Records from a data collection
---+---

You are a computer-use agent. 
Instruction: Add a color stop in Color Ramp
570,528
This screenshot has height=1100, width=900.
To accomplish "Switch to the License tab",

---+---

Your response should consist of the records, printed exactly.

→ **YOUR RESPONSE**
You are a computer-use agent. 
Instruction: Add a color stop in Color Ramp
570,528
This screenshot has height=1100, width=900.
To accomplish "Switch to the License tab",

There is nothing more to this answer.